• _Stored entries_
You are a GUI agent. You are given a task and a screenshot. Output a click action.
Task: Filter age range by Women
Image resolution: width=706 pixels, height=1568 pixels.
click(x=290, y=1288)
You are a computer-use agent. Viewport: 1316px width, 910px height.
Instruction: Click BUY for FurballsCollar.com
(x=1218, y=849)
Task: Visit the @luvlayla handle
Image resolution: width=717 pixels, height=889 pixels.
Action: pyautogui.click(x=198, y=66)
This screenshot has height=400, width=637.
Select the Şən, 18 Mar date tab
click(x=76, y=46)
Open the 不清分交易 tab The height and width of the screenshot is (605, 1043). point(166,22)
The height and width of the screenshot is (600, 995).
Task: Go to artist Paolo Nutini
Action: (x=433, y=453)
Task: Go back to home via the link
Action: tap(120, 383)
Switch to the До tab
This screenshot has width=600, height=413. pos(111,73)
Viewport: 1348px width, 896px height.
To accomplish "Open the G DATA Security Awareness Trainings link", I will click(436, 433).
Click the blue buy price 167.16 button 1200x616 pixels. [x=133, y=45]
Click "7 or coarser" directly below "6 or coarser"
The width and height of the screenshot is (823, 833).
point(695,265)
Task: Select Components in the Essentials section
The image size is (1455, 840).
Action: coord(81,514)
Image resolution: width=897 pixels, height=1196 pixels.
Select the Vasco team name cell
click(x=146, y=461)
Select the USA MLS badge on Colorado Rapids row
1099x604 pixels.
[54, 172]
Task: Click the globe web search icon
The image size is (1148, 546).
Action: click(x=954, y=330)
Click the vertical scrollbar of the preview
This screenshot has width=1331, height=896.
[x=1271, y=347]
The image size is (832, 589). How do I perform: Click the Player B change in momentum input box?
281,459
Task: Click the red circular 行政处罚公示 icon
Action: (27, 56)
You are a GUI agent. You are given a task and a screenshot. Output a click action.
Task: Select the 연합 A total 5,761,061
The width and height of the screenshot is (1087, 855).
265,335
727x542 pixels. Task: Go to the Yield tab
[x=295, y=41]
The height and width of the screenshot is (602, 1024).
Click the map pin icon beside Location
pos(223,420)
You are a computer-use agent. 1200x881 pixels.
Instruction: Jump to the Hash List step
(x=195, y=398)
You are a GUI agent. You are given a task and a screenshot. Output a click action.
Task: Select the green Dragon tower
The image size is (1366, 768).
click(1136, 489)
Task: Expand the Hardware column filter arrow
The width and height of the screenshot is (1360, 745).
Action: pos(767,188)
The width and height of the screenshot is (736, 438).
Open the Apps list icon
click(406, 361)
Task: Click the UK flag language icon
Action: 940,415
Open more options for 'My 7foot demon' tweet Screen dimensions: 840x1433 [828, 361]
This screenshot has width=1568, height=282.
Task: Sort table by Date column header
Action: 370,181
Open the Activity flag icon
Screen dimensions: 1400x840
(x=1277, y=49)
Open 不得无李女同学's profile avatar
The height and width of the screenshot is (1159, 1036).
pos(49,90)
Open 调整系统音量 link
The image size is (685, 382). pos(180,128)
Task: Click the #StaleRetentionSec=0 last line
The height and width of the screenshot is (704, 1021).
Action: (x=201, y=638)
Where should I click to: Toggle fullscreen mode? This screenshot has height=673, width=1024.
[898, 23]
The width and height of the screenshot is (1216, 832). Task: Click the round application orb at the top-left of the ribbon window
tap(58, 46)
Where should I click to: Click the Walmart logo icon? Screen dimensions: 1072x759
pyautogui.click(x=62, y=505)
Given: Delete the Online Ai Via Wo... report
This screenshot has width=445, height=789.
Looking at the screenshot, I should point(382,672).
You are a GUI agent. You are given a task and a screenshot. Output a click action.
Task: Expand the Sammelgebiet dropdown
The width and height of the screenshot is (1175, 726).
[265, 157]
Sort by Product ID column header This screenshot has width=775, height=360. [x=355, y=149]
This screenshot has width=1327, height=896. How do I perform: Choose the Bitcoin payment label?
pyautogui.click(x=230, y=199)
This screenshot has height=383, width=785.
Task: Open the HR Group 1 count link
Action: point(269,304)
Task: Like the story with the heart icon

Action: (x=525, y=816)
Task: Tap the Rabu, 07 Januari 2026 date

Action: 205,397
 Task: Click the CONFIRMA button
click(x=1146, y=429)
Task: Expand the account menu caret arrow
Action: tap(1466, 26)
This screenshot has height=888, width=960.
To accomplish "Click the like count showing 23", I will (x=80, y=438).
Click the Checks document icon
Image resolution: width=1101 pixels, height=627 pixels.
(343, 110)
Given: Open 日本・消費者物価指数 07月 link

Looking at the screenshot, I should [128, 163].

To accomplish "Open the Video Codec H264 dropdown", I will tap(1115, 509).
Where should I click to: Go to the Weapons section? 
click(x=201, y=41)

• _WHAT IS EXPECTED_
Show every line from the entries above in which "dropdown" appears.

• _YOUR RESPONSE_
Task: Expand the Sammelgebiet dropdown
To accomplish "Open the Video Codec H264 dropdown", I will tap(1115, 509).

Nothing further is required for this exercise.